§ **YOUR OBJECTIVE**
Please give the rows below as a JSON list of strings, one string per line and blank lines left out, from the line with "Given: Open the orange notifications bell" up to and including the line with "click(x=107, y=437)".

(Collection entries)
########
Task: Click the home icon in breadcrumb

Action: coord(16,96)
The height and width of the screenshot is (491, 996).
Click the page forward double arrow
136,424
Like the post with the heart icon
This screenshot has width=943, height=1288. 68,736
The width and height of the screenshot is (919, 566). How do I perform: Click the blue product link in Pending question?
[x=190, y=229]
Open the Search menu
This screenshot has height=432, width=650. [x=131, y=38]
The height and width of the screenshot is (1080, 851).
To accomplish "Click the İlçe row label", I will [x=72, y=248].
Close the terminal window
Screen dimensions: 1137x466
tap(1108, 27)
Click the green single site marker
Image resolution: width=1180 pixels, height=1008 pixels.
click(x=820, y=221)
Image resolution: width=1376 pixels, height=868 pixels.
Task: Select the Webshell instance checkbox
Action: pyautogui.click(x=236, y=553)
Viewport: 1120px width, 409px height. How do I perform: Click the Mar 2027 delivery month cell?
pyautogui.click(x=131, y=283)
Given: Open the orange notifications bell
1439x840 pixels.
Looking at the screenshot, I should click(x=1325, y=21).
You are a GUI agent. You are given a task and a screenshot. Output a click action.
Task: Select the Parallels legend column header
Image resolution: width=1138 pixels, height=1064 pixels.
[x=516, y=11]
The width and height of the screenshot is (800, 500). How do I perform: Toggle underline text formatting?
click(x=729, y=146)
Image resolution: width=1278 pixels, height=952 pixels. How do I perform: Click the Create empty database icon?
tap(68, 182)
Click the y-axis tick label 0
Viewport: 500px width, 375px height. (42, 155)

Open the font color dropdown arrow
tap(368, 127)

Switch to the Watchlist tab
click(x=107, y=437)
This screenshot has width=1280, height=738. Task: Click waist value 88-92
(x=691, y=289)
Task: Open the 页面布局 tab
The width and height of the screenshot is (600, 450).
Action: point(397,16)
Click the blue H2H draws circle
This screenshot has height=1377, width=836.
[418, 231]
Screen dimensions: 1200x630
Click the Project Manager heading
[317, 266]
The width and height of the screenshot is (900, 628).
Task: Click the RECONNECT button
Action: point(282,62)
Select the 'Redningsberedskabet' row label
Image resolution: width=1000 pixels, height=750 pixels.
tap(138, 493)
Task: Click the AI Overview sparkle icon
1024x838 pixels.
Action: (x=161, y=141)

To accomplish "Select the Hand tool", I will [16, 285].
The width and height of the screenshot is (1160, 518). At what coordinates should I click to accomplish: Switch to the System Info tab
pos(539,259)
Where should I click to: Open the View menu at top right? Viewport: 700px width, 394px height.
########
§ **CORRECT ANSWER**
[
  "Given: Open the orange notifications bell",
  "1439x840 pixels.",
  "Looking at the screenshot, I should click(x=1325, y=21).",
  "You are a GUI agent. You are given a task and a screenshot. Output a click action.",
  "Task: Select the Parallels legend column header",
  "Image resolution: width=1138 pixels, height=1064 pixels.",
  "[x=516, y=11]",
  "The width and height of the screenshot is (800, 500). How do I perform: Toggle underline text formatting?",
  "click(x=729, y=146)",
  "Image resolution: width=1278 pixels, height=952 pixels. How do I perform: Click the Create empty database icon?",
  "tap(68, 182)",
  "Click the y-axis tick label 0",
  "Viewport: 500px width, 375px height. (42, 155)",
  "Open the font color dropdown arrow",
  "tap(368, 127)",
  "Switch to the Watchlist tab",
  "click(x=107, y=437)"
]